- _PROBLEM REQUIREMENTS_:
Copy out every line of the items below word for word, leaving out the pictures.

*** PROVIDED INFORMATION ***

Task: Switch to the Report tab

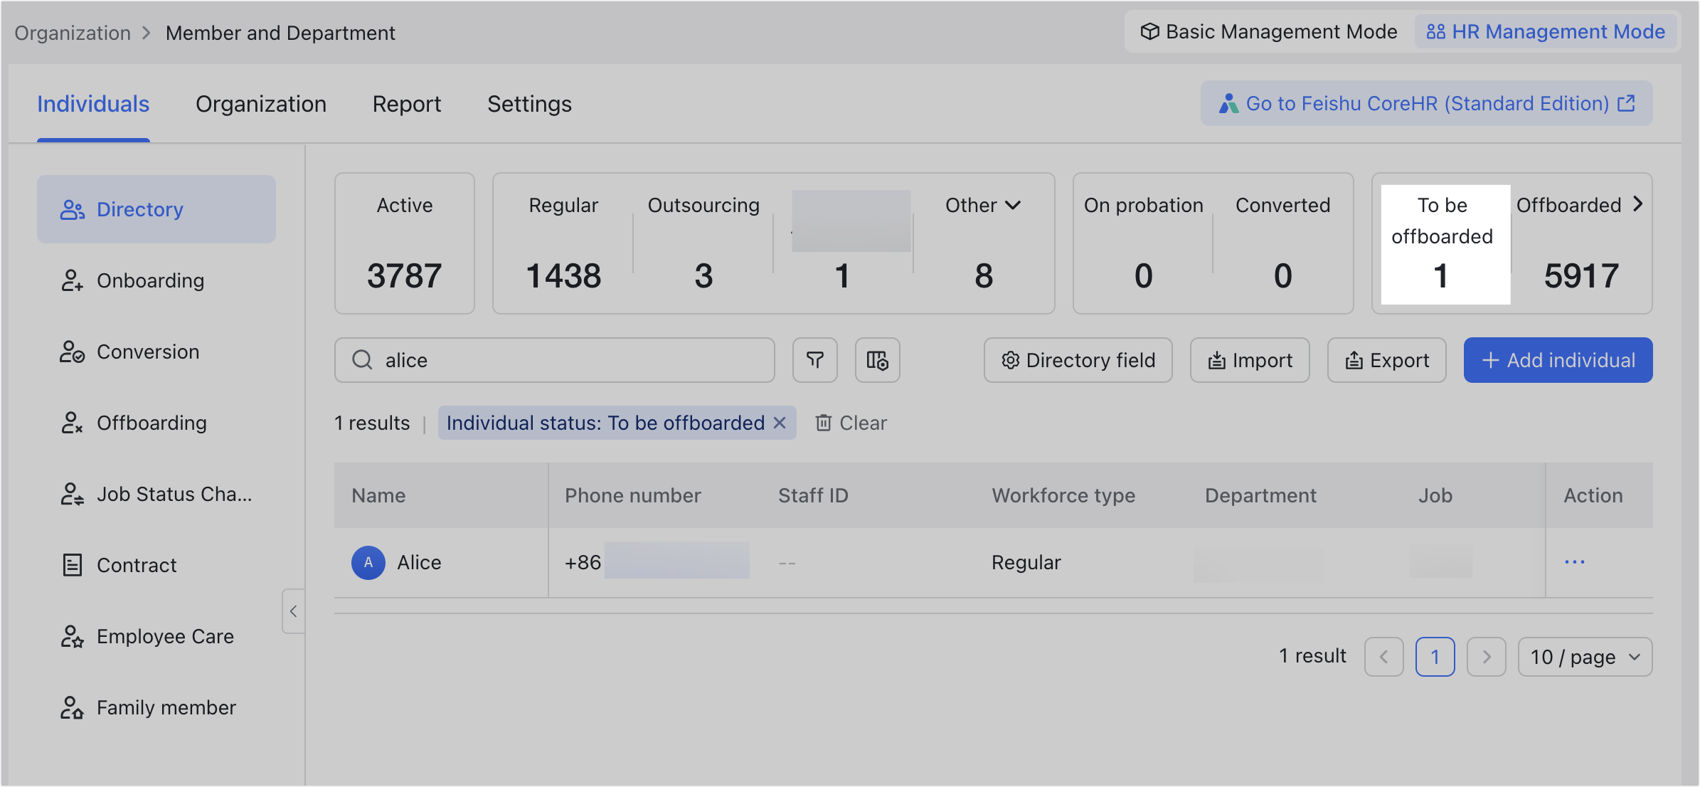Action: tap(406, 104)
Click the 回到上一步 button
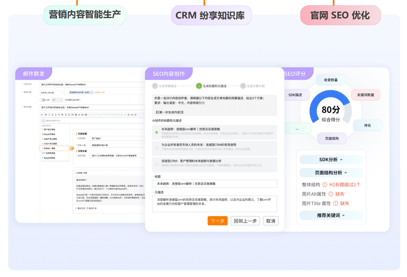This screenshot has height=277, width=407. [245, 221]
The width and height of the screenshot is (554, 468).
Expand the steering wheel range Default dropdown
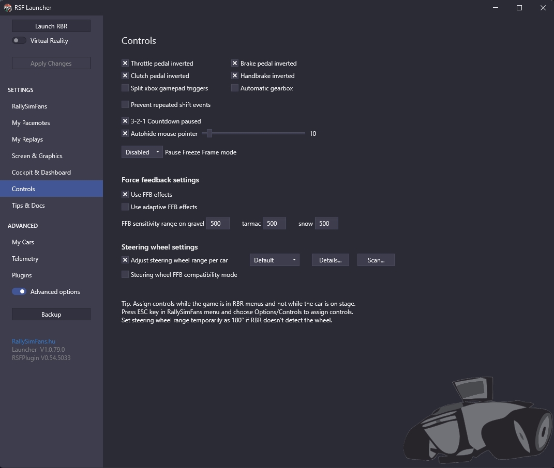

***

- _COMPLETED TASK_:
Task: Switch to the Report tab

Action: tap(406, 104)
Click the 回到上一步 button
This screenshot has height=277, width=407. [245, 221]
The width and height of the screenshot is (554, 468).
Expand the steering wheel range Default dropdown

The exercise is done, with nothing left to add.